─── EXCERPTED RECORDS ───
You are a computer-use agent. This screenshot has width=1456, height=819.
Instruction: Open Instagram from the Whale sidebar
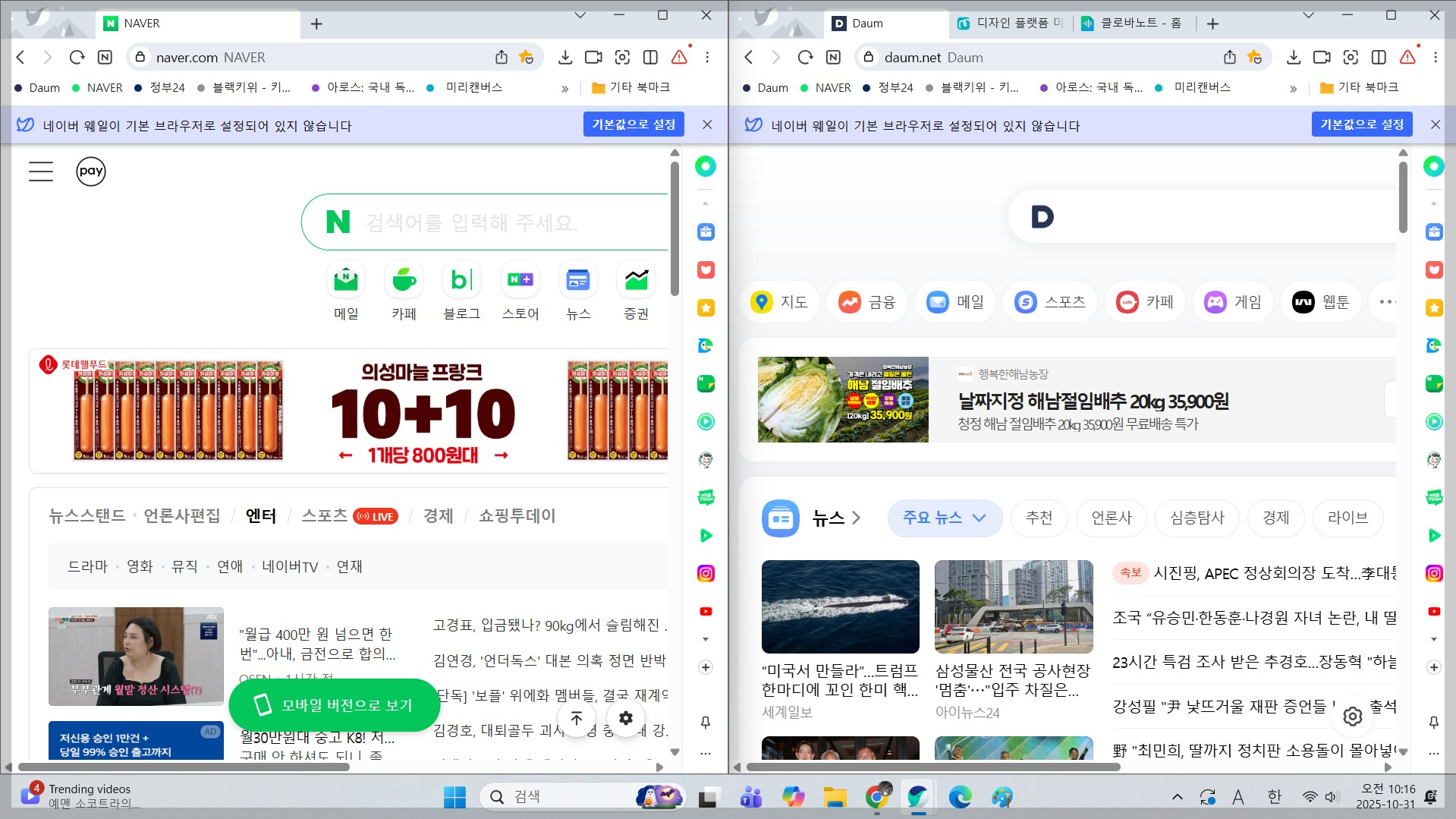pyautogui.click(x=706, y=574)
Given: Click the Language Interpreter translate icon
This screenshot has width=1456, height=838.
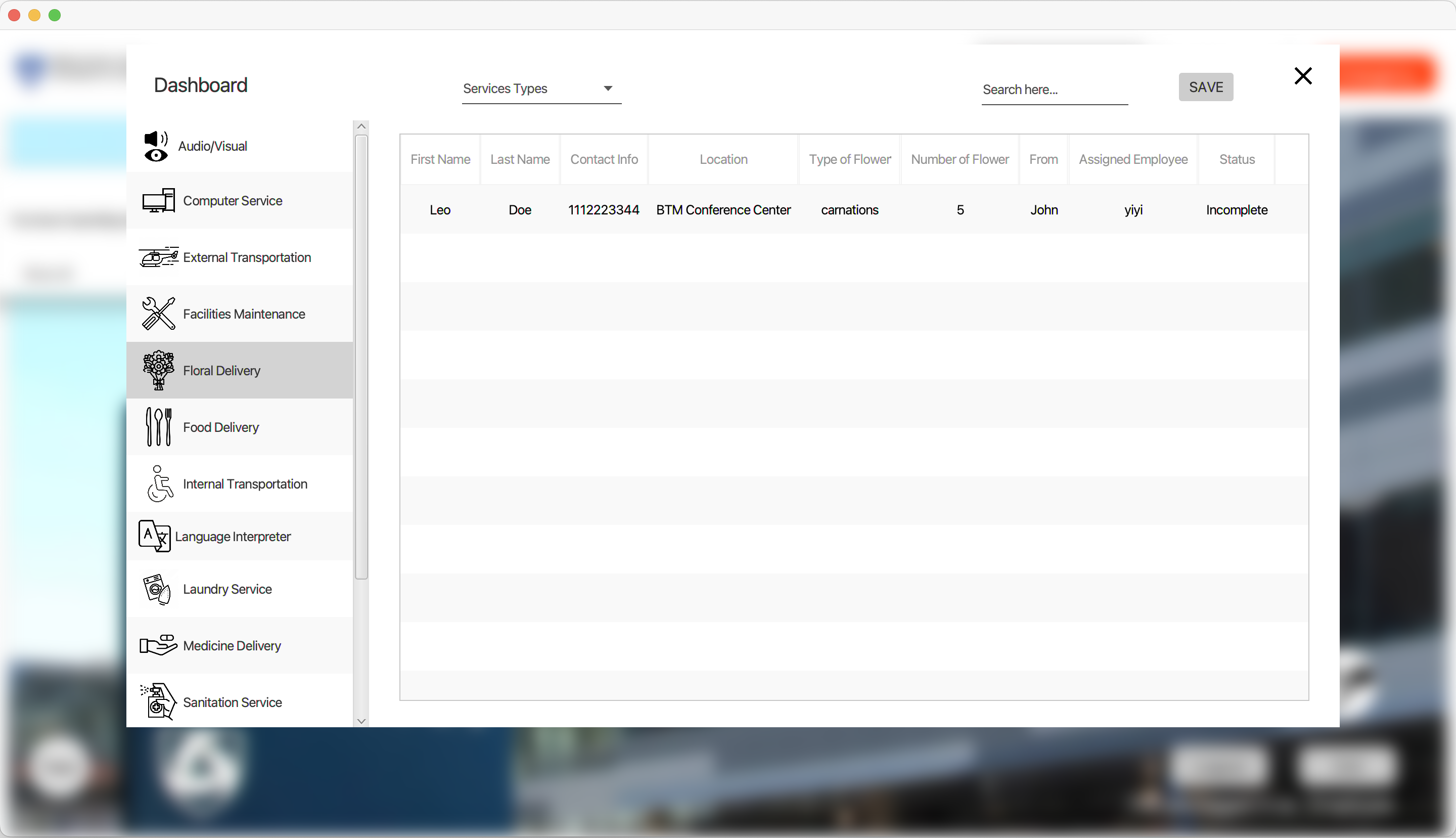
───
» WORK ORDER:
Everything from the line that contains "Instruction: Open Instagram" to the final line of the data is to be duplicated exactly, both ends included, except the pictures.

» TASK ANSWER:
Instruction: Open Instagram from the Whale sidebar
pyautogui.click(x=706, y=574)
Given: Click the Language Interpreter translate icon
This screenshot has width=1456, height=838.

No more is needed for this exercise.